Em termos de velocidade e distância percorrida, as operações russas na área entre a costa sul da Ucrânia e o rio Dnipro assemelhavam-se aos raids no norte. Diferenciaram-se, no entanto, no tratamento aplicado às cidades. Enquanto as colunas russas de ambos os lados de Kiev evitaram, sempre que possível, grandes áreas urbanas, as suas congéneres do sul tomaram posse de forma permanente das cidades comparáveis. Em alguns casos, como a manobra do navio que começou no Mar de Azov e terminou em Melitopol, a conquista das cidades teve lugar nos primeiros dias da invasão russa. Noutras, como a cidade de Skadovsk, os russos esperaram várias semanas antes de se apoderarem de áreas e envolverem as forças de defesa locais que tinham ignorado no seu avanço inicial. No dia seguinte à sua chegada, os comandantes russos que assumiram as áreas urbanas do sul seguiram a mesma política que os seus homólogos do norte. Permitiram que os representantes locais do Estado ucraniano desempenhassem as suas funções e, em muitos casos, continuassem a hastear a bandeira ucraniana em edifícios públicos [4]. Contudo, não demorou muito tempo até que os funcionários russos assumissem o controlo do governo local, substituíssem as bandeiras dos edifícios e implementassem a substituição das instituições ucranianas, dos bancos às empresas de telemóveis, por instituições russas [5].

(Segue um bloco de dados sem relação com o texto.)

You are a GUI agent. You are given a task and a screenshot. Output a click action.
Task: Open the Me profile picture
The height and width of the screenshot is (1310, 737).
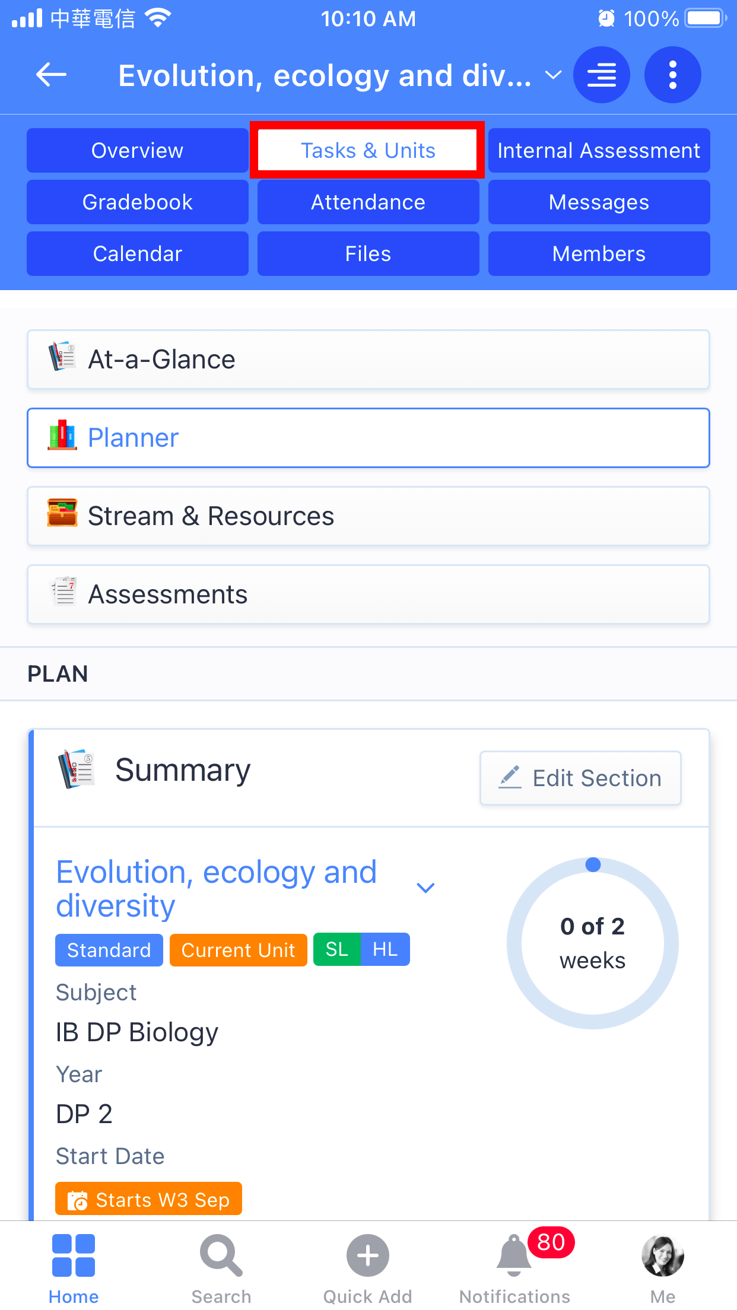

Tal como o modelo reyd, o paradigma das campanhas que combinam a rápida ocupação militar e a profunda transformação política já fazia parte da cultura militar russa há algum tempo. Assim, ao explicar o conceito de operações na frente sul, os comandantes russos puderam apontar qualquer um dos muitos empreendimentos semelhantes levados a cabo pelo Estado soviético nas quatro décadas que se seguiram à ocupação soviética da Polónia oriental em 1939 (trata-se nomeadamente da conquista dos países da Estónia, Letónia e Lituânia em 1940, a supressão dos governos reformistas na Hungria e Checoslováquia durante a Guerra Fria, e a invasão do Afeganistão em 1979) [6].

Enquanto algumas formações russas no sul consolidaram o controlo do território conquistado, outras realizaram ataques nas proximidades da cidade de Mykolaiv. Tal como os seus homólogos mais importantes na frente norte, estes encorajaram a liderança ucraniana a dedicar forças à defesa das cidades que de outra forma poderiam ter sido utilizadas na luta pela região do Donbass. (Neste caso, as cidades em questão incluíam os portos de Mykolaiv e Odessa). Ao mesmo tempo, os ataques na parte norte da frente sul criaram uma vasta “terra de ninguém” entre as áreas que tinham sido ocupadas pelas forças russas e as que estavam inteiramente sob o controlo do governo ucraniano.

 

Estalinegrado a Leste

As operações russas no norte e sul da Ucrânia fizeram muito pouco uso da artilharia de campo. Era em parte uma questão de logística. (Quer se tratasse de incursões no norte ou de ocupações rápidas no sul, as colunas russas não se podiam dar ao luxo de transportar um grande número de obuses e foguetes). A ausência de artilharia nestas campanhas, porém, teve mais a ver com os fins do que com os meios. No norte, a relutância russa em levar a cabo o bombardeamento resultou do desejo de não alienar a população local, a qual, por razões linguísticas e étnicas, tendia quase toda a apoiar o Estado ucraniano. No sul, a política russa de evitar o uso da artilharia de campo serviu um objectivo político semelhante, nomeadamente de preservar as vidas e os bens das comunidades em que muitas pessoas se identificavam como “russas” e muitas outras falavam russo como a sua língua materna.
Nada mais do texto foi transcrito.